Connect to Comprehend

To get the sentiment scores for every message, you need to send them to the DetectSentiment API that Comprehend exposes.

Before writing code to do this programmatically it’s important to take a moment to understand pricing for the service. Access to the real-time analysis APIs, including the DetectSentiment API is paid for in units, where each unit is 100 characters. The first 50,000 units in the real-time analysis APIs are included in the Free Tier. After that, you pay $0.0001 per unit. 50,000 units is plenty for small-scale testing. But you need to be careful to not let the service keep running when you’re done.

The easiest way to call the DetectSentiment API on a batch of messages is to use the batchDetectSentiment() method in the Comprehend client of JavaScript AWS SDK. It takes a list of messages that are no more than 5,000 UTF-8 characters each.

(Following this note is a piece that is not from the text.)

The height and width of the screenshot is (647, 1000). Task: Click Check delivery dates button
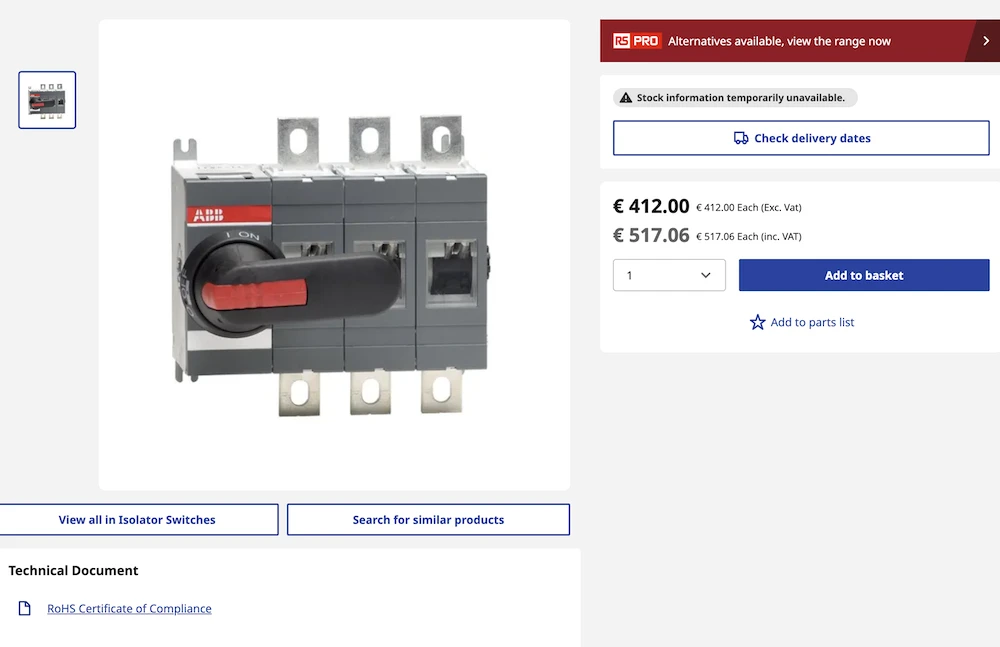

Another thing to note is that the batch DetectSentiment API call takes 25 messages at a time. It’s a good idea to send in the maximum number of messages per call to limit the number of network requests and to avoid getting rate limited. However, the PutMetricData call to CloudWatch takes a maximum of 20 metrics per request. To keep the batching logic simple, put the ceiling at 20 messages for the DetectSentiment call as well. To accomplish this, you need to keep a running list of messages until the length of the array is 20. At that point, you make your request to the Comprehend service and reset the list to be an empty array.

All of this can be handled in a class. Take a look at the src/comprehend.js module to see how this works.

The constructor takes a callback that will be passed into the call to the batchDetectSentiment() method. It will be executed on the response from Comprehend. The messages property starts as an empty list. The comprehend property is the Comprehend client from the AWS SDK. One important thing to point out is that you are required to set the region explicitly. This can be passed in as a parameter to the constructor or as the AWS_REGION environment variable when you run the main script.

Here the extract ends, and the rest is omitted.